* [DOCUMENT SEGMENT]:
● ● ● ● ●

Layer 2 — Client-side Hooks

Agent Hook Type Mechanism Block Action
Claude Code PreToolUse + PostToolUse + SessionStart Pre blocks Bash; Post detects Write/Edit bypass (GH#13744 workaround); SessionStart injects protocol Exit 2 blocks Bash; PostToolUse reverts un-researched edits
Aider lint-cmd + test-cmd Python gate script in ~/.maru/aider_research_gate.py inserted as first lint/test command Lint/test failure aborts edit + auto-test: true enforces test pass
Cursor .cursorrules + commands + hooks Custom /research and /verify slash commands + .cursor/hooks/onPreEdit gate script (2026+) Rules + MCP auto-enable + onPreEdit veto
Hermes pre_tool_call plugin Python plugin via hermes_agent.plugins entry point Hook returns block action
Others Protocol injection RESEARCH_PROTOCOL injected into agent config Best-effort (Layer 1 enforces)

● ● ● ● ●

Stored data entries

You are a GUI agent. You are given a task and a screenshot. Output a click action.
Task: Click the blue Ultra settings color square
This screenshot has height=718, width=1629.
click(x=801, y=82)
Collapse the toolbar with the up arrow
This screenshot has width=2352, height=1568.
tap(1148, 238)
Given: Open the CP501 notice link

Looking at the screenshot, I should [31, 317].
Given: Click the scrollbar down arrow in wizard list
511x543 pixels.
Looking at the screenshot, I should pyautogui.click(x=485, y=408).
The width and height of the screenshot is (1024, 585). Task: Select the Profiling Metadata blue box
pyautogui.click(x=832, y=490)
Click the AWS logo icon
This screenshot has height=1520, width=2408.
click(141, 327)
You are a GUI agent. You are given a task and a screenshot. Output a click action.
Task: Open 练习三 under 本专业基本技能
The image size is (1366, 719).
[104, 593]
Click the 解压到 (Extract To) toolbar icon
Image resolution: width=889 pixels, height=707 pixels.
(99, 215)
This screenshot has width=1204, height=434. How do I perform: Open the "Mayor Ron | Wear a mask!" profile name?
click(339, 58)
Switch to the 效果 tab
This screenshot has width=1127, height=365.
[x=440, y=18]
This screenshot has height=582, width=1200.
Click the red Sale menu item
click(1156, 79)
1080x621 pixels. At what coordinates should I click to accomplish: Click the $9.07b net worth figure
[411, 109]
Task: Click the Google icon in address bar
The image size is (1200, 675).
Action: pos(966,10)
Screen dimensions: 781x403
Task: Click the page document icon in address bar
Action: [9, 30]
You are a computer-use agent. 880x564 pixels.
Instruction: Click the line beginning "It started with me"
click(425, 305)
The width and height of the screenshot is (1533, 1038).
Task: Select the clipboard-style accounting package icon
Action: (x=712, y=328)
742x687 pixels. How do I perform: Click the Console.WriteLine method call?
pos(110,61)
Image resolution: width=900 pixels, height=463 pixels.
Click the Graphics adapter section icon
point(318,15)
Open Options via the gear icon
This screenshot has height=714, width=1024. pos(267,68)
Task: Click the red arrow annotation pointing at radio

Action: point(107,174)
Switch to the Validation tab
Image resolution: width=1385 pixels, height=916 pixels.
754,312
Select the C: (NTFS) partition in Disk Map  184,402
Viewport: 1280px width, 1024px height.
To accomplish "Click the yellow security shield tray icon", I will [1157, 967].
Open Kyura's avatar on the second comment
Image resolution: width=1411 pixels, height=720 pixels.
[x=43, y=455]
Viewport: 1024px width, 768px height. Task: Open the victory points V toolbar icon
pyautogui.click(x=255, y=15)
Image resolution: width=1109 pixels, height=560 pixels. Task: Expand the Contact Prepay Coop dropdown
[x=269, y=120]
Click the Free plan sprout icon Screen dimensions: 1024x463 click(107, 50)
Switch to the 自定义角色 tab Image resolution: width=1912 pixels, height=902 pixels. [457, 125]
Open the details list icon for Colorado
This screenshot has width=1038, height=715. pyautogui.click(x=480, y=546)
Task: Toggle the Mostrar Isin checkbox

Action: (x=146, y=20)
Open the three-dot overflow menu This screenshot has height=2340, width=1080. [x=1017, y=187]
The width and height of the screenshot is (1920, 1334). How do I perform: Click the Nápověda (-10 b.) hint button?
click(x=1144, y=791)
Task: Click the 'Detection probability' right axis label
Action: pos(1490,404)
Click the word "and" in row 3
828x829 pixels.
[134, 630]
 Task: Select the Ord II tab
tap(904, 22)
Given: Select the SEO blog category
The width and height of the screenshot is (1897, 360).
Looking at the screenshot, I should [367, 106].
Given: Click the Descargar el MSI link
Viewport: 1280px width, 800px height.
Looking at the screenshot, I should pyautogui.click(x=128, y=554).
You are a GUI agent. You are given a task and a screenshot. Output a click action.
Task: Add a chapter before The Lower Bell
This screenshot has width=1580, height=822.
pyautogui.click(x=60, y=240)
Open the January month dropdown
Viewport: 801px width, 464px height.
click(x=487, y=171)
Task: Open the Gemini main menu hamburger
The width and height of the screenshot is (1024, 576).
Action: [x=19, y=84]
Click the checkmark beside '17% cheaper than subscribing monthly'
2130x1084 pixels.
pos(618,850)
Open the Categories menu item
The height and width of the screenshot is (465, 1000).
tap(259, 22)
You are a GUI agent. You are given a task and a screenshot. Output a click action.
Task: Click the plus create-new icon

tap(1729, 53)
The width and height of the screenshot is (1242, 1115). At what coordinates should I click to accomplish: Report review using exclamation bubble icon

● ● ● ● ●

* [ASSIGNMENT]:
Copy the client-side hooks text word for word.

* [WRITTEN SOLUTION]:
Layer 2 — Client-side Hooks

Agent Hook Type Mechanism Block Action
Claude Code PreToolUse + PostToolUse + SessionStart Pre blocks Bash; Post detects Write/Edit bypass (GH#13744 workaround); SessionStart injects protocol Exit 2 blocks Bash; PostToolUse reverts un-researched edits
Aider lint-cmd + test-cmd Python gate script in ~/.maru/aider_research_gate.py inserted as first lint/test command Lint/test failure aborts edit + auto-test: true enforces test pass
Cursor .cursorrules + commands + hooks Custom /research and /verify slash commands + .cursor/hooks/onPreEdit gate script (2026+) Rules + MCP auto-enable + onPreEdit veto
Hermes pre_tool_call plugin Python plugin via hermes_agent.plugins entry point Hook returns block action
Others Protocol injection RESEARCH_PROTOCOL injected into agent config Best-effort (Layer 1 enforces)